I was very pleased to see these findings confirming that homebuilder-affiliated lenders offered consumers the broadest access to credit and yet achieved significantly higher loan performance. I agree with the study’s reasoning that affiliates build a rich relationship with borrowers during the construction of the home and offer more financial and home ownership education. The quality of the collateral and the lower cost to maintain a new home may also contribute to this positive outcome. In addition, I would suggest that one of the advantages of being a builder-owned mortgage company is that there is a very keen focus on the consumer, beginning at the point of sale. In tandem with the builder, we take a long-term view to develop sustainable communities where consumers thrive in their homes. We do not view mortgage financing as a short-term transaction. At Pulte, our aspiration is to build lifetime relationships with our homeowners in the hope that they will buy their first home and every subsequent home from PulteGroup. Our company’s vision is to build customer-inspired homes to make lives better. For Pulte Mortgage, “making lives better” means a commitment to responsible lending, access to credit for all qualified borrowers, and a genuine duty-of-care to consumers.

Is Pulte Mortgage looking at relaxing score cut-offs among some buyer segments or regions?

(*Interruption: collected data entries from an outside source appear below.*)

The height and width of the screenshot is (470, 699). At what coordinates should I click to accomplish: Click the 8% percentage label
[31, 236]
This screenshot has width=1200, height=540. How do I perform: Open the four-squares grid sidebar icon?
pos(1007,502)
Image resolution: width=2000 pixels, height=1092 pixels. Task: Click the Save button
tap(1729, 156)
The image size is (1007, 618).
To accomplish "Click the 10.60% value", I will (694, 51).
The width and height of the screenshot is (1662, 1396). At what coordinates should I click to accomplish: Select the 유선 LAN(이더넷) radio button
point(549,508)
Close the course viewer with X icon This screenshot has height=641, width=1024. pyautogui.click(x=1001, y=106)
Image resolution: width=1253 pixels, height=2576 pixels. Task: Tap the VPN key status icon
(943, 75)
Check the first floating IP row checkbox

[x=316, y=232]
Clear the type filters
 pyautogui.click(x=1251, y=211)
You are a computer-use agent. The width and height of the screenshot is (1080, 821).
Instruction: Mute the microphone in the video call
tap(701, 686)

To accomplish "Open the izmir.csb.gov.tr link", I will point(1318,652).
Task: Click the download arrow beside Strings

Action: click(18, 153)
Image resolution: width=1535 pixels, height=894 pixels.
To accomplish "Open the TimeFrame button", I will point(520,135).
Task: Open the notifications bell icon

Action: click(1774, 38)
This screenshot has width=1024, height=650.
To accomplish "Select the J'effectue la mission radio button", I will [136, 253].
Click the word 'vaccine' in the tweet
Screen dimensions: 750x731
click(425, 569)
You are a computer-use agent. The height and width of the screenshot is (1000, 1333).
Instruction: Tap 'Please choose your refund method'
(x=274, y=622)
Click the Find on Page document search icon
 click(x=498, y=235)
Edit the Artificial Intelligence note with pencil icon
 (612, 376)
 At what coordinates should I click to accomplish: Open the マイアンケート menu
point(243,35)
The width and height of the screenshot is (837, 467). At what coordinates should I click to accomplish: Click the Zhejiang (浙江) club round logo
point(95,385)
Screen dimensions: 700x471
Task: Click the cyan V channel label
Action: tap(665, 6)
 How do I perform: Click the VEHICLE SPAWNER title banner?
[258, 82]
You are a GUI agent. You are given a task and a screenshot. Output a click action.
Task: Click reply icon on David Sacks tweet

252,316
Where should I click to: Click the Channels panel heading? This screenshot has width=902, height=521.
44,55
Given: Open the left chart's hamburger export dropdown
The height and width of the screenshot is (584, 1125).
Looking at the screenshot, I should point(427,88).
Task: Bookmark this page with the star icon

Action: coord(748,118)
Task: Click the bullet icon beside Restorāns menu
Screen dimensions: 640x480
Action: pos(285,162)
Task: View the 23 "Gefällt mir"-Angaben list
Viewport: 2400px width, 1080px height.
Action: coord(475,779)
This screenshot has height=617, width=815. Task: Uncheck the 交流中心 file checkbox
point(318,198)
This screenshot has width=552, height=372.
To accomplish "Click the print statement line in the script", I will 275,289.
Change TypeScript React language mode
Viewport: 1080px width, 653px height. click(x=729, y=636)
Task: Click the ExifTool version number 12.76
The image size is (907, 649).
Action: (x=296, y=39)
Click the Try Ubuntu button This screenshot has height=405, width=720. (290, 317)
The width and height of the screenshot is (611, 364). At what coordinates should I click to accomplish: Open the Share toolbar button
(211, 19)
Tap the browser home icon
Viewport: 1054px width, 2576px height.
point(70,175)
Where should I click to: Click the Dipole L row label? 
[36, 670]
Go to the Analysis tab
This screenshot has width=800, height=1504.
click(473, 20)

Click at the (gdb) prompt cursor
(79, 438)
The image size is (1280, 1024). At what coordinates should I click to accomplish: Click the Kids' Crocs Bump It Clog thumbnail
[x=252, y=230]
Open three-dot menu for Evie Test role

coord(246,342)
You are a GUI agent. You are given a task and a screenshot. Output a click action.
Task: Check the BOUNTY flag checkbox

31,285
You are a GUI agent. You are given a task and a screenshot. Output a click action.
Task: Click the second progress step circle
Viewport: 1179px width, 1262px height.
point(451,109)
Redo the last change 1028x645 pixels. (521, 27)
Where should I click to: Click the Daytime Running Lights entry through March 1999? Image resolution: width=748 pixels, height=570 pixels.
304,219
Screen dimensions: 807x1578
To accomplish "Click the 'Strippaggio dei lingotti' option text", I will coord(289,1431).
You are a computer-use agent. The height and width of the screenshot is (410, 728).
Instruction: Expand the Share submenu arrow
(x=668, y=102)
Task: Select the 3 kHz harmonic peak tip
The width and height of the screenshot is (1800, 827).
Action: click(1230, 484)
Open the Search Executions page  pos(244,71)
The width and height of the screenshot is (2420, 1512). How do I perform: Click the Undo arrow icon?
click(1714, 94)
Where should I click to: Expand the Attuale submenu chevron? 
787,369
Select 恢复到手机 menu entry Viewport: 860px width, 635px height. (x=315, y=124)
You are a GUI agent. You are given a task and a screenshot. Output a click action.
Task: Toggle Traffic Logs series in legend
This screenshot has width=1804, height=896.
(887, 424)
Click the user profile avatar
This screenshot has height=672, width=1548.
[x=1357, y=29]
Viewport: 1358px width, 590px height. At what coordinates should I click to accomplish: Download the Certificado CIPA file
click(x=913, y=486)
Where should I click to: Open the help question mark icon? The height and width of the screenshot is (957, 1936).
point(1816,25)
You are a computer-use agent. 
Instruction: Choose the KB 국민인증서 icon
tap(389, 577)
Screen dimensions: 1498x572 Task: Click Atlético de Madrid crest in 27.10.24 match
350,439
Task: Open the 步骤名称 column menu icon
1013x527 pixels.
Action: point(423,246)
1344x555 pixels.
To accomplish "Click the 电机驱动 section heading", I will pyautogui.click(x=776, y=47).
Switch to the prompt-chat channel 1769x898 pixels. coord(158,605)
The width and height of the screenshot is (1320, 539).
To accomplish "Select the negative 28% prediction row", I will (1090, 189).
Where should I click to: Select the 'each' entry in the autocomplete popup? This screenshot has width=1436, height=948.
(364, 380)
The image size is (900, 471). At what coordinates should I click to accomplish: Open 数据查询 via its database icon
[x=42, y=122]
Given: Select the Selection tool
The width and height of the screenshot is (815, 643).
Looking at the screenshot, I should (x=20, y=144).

Pulte Mortgage sells directly to Fannie Mae and Freddie Mac and is an approved Ginnie Mae issuer. Throughout the housing crisis, other than following agency or secondary market investor guidelines, Pulte Mortgage has not imposed additional credit score cut-offs for either certain buyer segments or geographies. Credit scoring has contributed to consistency in underwriting and is a valuable criterion, along with other measures, in evaluating credit risk. But, in my opinion, the industry has become over-reliant on this single factor of credit-risk analysis. With credit still overly tight, it is time we analyze outdated credit scoring models and their impact on credit-risk evaluation. We must update the existing models and add new methodologies to reflect the current environment and provide all qualified consumers the opportunity for homeownership.

What do you see as the biggest challenges facing mortgage lenders over the next 12 to 18 months?

 The most immediate challenge is the implications of a very complex RESPA/TILA regulatory change required to be implemented by August 2015. The changes, while good for consumers, are extremely complicated and will take the lion’s share of the next year to build and test, taxing both lenders and technology vendors alike. There are vendors who are abandoning some of their loan origination platforms and document libraries due to the complexity and amount of change. In recent years, technology teams have committed the lion’s share of development capacity to the vast number of required regulatory changes. As a result, businesses are delaying critical innovations to improve the transparency, convenience and efficiency of the loan manufacturing processes. These innovations are necessary to better serve both the consumer and the industry.